TASK DESCRIPTION:
Return the entries exactly as they appear.

DATA FOR THIS EXERCISE:
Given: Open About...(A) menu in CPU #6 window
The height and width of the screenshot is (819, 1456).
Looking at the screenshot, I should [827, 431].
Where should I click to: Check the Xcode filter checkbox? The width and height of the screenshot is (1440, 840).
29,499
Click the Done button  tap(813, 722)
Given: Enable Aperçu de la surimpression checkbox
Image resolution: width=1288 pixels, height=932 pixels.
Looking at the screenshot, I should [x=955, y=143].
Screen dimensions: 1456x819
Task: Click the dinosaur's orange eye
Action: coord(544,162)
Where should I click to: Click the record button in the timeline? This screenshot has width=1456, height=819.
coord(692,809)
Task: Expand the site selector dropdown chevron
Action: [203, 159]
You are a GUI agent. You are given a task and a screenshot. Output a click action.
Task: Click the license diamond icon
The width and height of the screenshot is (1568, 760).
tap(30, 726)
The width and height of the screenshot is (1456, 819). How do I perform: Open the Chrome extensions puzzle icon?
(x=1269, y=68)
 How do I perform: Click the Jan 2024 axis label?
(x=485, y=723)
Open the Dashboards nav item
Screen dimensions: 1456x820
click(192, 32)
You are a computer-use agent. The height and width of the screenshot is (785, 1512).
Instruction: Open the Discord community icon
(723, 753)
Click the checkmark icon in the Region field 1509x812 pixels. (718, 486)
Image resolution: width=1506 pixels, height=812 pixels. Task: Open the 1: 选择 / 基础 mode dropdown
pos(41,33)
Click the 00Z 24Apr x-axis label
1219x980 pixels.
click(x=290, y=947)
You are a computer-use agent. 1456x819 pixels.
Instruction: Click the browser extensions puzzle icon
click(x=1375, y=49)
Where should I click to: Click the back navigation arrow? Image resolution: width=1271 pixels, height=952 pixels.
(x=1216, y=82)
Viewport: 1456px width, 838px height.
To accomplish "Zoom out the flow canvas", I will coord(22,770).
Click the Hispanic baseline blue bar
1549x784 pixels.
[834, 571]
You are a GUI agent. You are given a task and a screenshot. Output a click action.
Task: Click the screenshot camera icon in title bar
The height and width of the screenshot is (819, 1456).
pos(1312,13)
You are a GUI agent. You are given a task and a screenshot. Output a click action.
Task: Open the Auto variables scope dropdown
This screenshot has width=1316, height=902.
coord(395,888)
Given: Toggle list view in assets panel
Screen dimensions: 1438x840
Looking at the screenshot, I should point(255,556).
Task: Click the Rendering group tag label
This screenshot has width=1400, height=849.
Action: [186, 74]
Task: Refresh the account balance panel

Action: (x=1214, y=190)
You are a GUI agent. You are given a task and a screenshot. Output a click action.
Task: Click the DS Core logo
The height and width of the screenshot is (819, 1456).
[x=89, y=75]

FINISHED EXERCISE:
Given: Open About...(A) menu in CPU #6 window
The height and width of the screenshot is (819, 1456).
Looking at the screenshot, I should [827, 431].
Where should I click to: Check the Xcode filter checkbox? The width and height of the screenshot is (1440, 840).
29,499
Click the Done button  tap(813, 722)
Given: Enable Aperçu de la surimpression checkbox
Image resolution: width=1288 pixels, height=932 pixels.
Looking at the screenshot, I should [x=955, y=143].
Screen dimensions: 1456x819
Task: Click the dinosaur's orange eye
Action: coord(544,162)
Where should I click to: Click the record button in the timeline? This screenshot has width=1456, height=819.
coord(692,809)
Task: Expand the site selector dropdown chevron
Action: [203, 159]
You are a GUI agent. You are given a task and a screenshot. Output a click action.
Task: Click the license diamond icon
The width and height of the screenshot is (1568, 760).
tap(30, 726)
The width and height of the screenshot is (1456, 819). How do I perform: Open the Chrome extensions puzzle icon?
(x=1269, y=68)
 How do I perform: Click the Jan 2024 axis label?
(x=485, y=723)
Open the Dashboards nav item
Screen dimensions: 1456x820
click(192, 32)
You are a computer-use agent. The height and width of the screenshot is (785, 1512).
Instruction: Open the Discord community icon
(723, 753)
Click the checkmark icon in the Region field 1509x812 pixels. (718, 486)
Image resolution: width=1506 pixels, height=812 pixels. Task: Open the 1: 选择 / 基础 mode dropdown
pos(41,33)
Click the 00Z 24Apr x-axis label
1219x980 pixels.
click(x=290, y=947)
You are a computer-use agent. 1456x819 pixels.
Instruction: Click the browser extensions puzzle icon
click(x=1375, y=49)
Where should I click to: Click the back navigation arrow? Image resolution: width=1271 pixels, height=952 pixels.
(x=1216, y=82)
Viewport: 1456px width, 838px height.
To accomplish "Zoom out the flow canvas", I will coord(22,770).
Click the Hispanic baseline blue bar
1549x784 pixels.
[834, 571]
You are a GUI agent. You are given a task and a screenshot. Output a click action.
Task: Click the screenshot camera icon in title bar
The height and width of the screenshot is (819, 1456).
pos(1312,13)
You are a GUI agent. You are given a task and a screenshot. Output a click action.
Task: Open the Auto variables scope dropdown
This screenshot has width=1316, height=902.
coord(395,888)
Given: Toggle list view in assets panel
Screen dimensions: 1438x840
Looking at the screenshot, I should point(255,556).
Task: Click the Rendering group tag label
This screenshot has width=1400, height=849.
Action: [186, 74]
Task: Refresh the account balance panel

Action: (x=1214, y=190)
You are a GUI agent. You are given a task and a screenshot. Output a click action.
Task: Click the DS Core logo
The height and width of the screenshot is (819, 1456).
[x=89, y=75]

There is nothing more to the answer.